リズはマティアスを見上げながら薄く笑う。


「奴らが戻ってくればわかるさ」

マティアスは優しくリズの背中を叩いた。

「そうだよね、無事戻ってくればいいけどねえ」

リズは恥ずかしそうに僅かに身をくねらせた。

「ああ、そうだな」


マティアスは鎧窓を静かに閉じた。






二人は静かになった部屋で言葉もなくじっと彼らの帰りを待つ、もし彼らが朝まで戻らなければこの魔術陣地から出ることができるらしい、だがその時は二人でテレーゼから脱出しなければならない、マティアスはその算段を必死に考え始めていた。


「どうしたのマティアス?」

いつの間にか考えに浸っていたマティアスの前にリズが半分腰をかがめて立っている。

小さな魔術道具に照らされたリズはとても美しかった、しだいに健康になって行く彼女の姿は『死靈のダンス』の地下で見たリズの生き霊の姿に近づいていた。
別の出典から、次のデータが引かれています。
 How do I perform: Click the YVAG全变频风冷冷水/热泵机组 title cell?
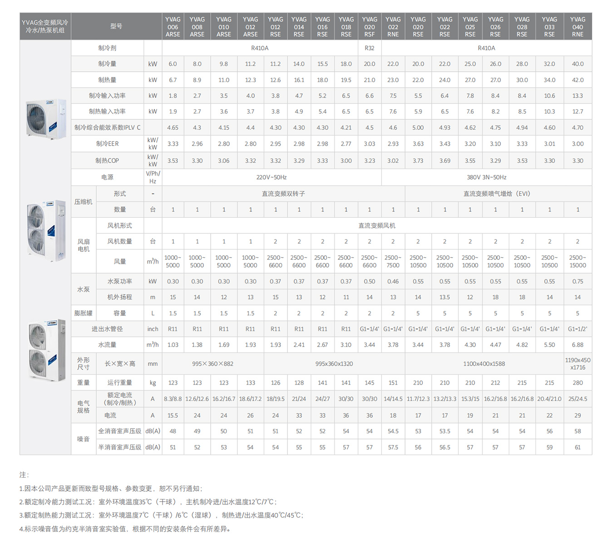coord(44,26)
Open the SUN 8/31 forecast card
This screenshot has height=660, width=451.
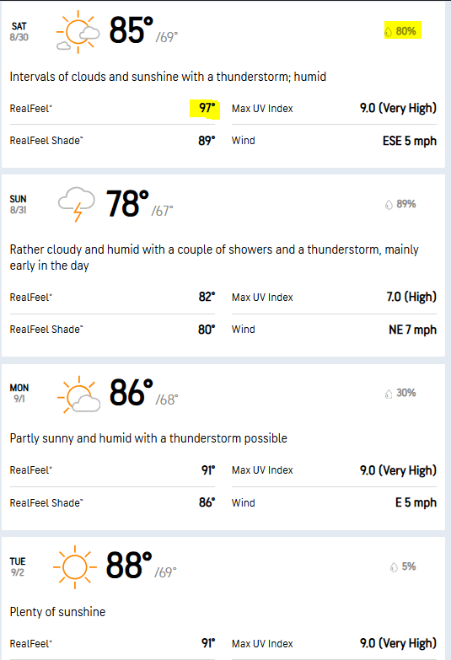223,266
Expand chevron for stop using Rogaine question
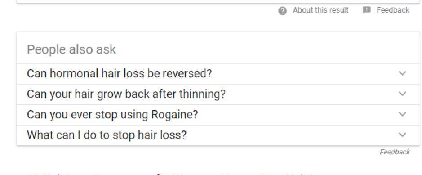The image size is (422, 175). coord(402,114)
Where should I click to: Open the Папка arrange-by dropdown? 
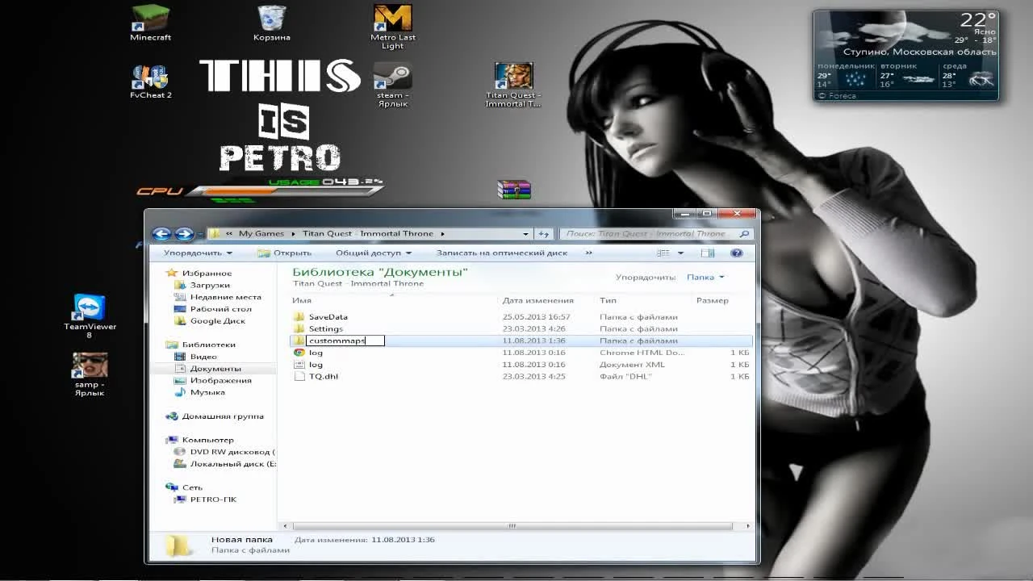tap(705, 278)
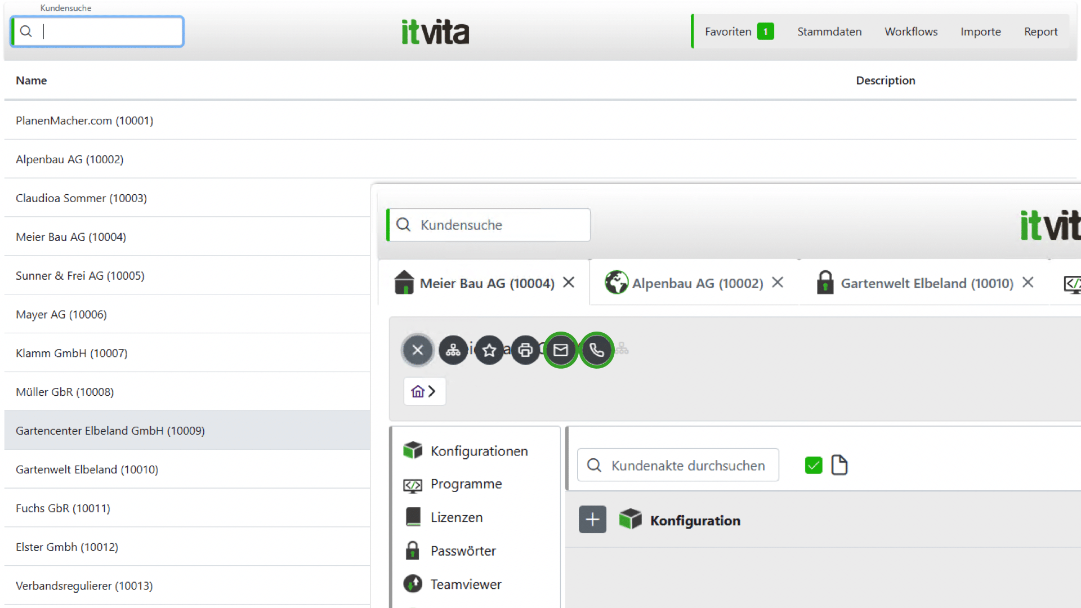
Task: Click the phone call action icon
Action: [597, 350]
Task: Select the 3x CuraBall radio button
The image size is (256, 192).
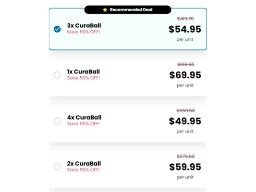Action: (x=57, y=29)
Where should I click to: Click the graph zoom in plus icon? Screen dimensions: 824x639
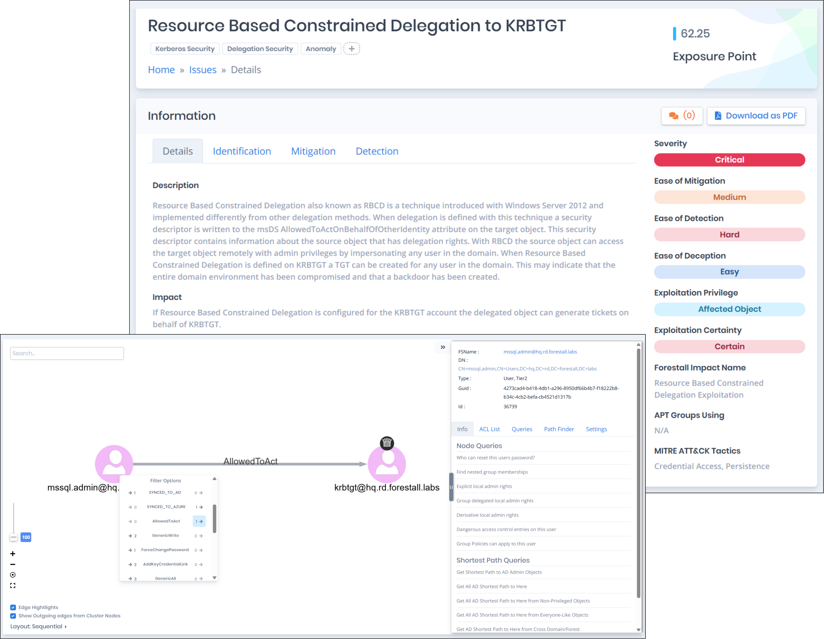click(x=13, y=553)
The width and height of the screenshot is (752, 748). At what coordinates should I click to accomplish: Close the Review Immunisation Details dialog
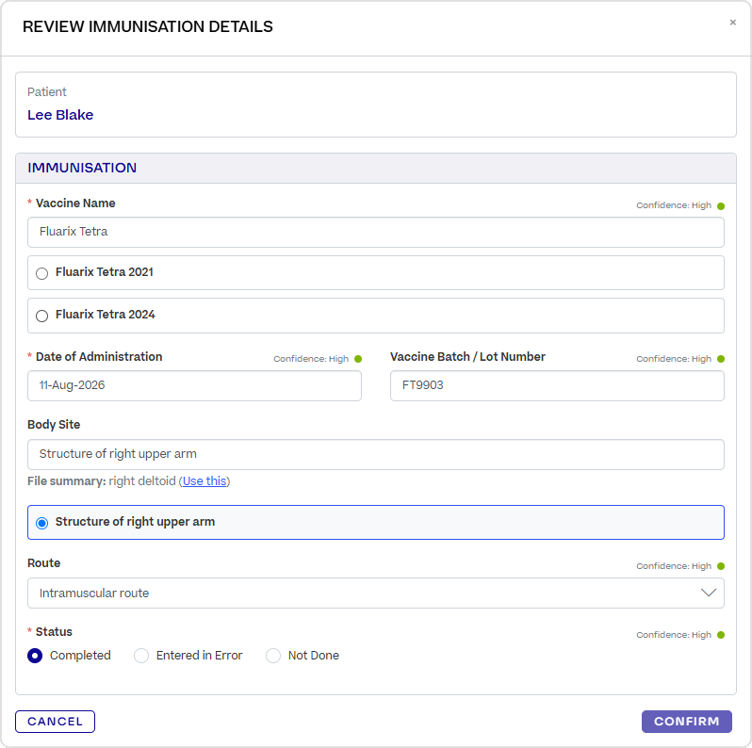pyautogui.click(x=732, y=23)
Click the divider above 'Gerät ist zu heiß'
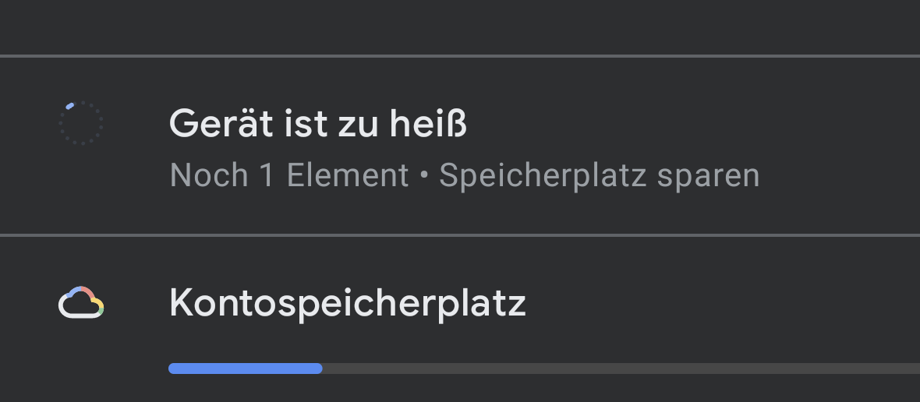 pos(460,56)
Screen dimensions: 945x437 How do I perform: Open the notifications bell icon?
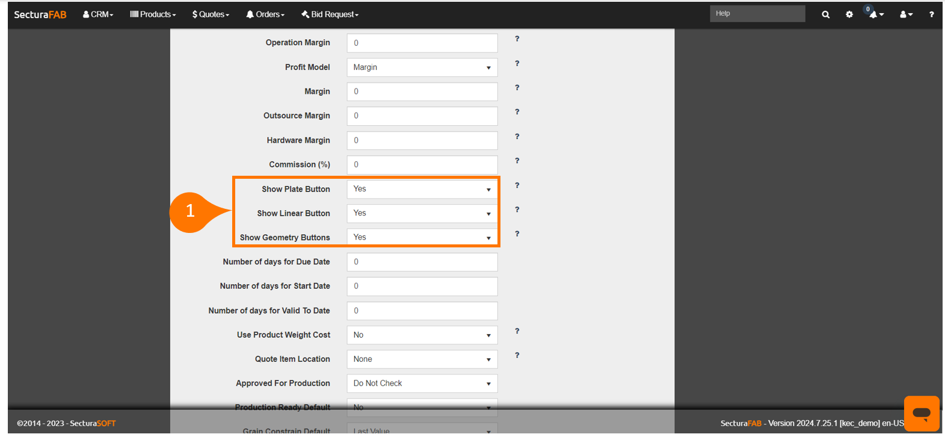875,14
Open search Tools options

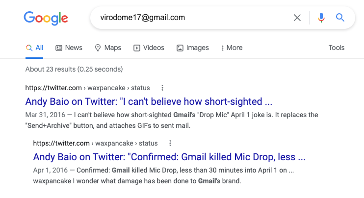point(337,48)
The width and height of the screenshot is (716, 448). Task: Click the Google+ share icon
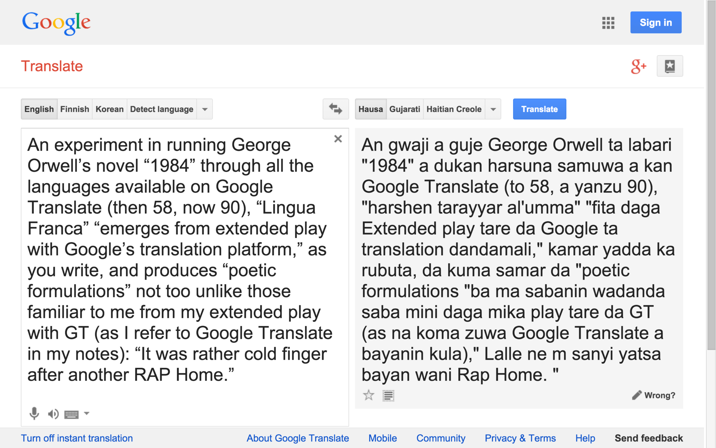click(x=638, y=66)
「奴らが戻らなければ俺達だけでテレーゼから逃げ出さなきゃならねえ」

「ありがと、でも本当にいいのかな?」

どこか媚びる様な自信なさげな彼女の姿に僅かにマティアスの胸が痛む、今のマティアスは死霊術師の禁忌を犯した彼女を売るつもりはない。


「今更何をいうんだよ、付き合ってやるさ」

リズははみかみながら微笑んだ、その仕草にマティアスの感情が揺さぶられる、だが僅かな空気の揺らぎを感じた。


リズもそれを察したのか表情を引き締める。


「アイツラが帰ってきたよ」

リズがマティアスの耳元に口を寄せてささやく、彼女の暖かな息を感じて僅かにマティアスの顔が熱くなった。






「ふたりとも無事か?」

やがて力強い声と共にルディが廃屋のエントランスの扉を開けて入ってくる。

彼はリズとマティアスの姿を見つけて安心したように微笑んだ、マティアスはお目出度い男だと思ったが不愉快ではない。


「ただいま!」


続いて両腕に少女を抱きかかえたベルが飛び込んでくる。

小柄な女性とは言え人一人抱えてまったく重さを感じさせない動きに背筋が寒くなった、普段は彼らが人間では無い事を忘れがちだが、それを裏切る行いを見るたびに忘れていた恐怖を思い出すのだ、彼らに力を見せつける意思は無い、ただ必要な時に力を利用しているだけだがそれがかえって恐ろしい。


その後からホンザ、アゼルと続き最後に大柄な黒い髪の女がゆったりと入ってくる、リズは彼女を見て僅かに怯え部屋の隅に下がる、マティアスはリズがその大柄な女が苦手なのだと察したが、死霊術が聖霊教に目の敵にされている事を思い出す。


だが大女のアマンダはリズを気にもしていない。


そして長椅子の下から小さな白いサルが走り出ると青いローブの魔術師の肩の上に跳び乗る、黒いローブの老魔術師はヤレヤレと言った調子で椅子に座り込んでしまった。


ベルは薄汚れた白いローブに包まれた少女を長椅子に横たえた。


「ベル、まだコッキーの目は覚めないのか?」

ベルはルディの問い掛けに何も言わずに頭を横に振った、マティアスは何が起きたか気になったが、何をどう質問して良いのかわからないそこでリズを見る、リズが意を決したように部屋の隅から出てきた。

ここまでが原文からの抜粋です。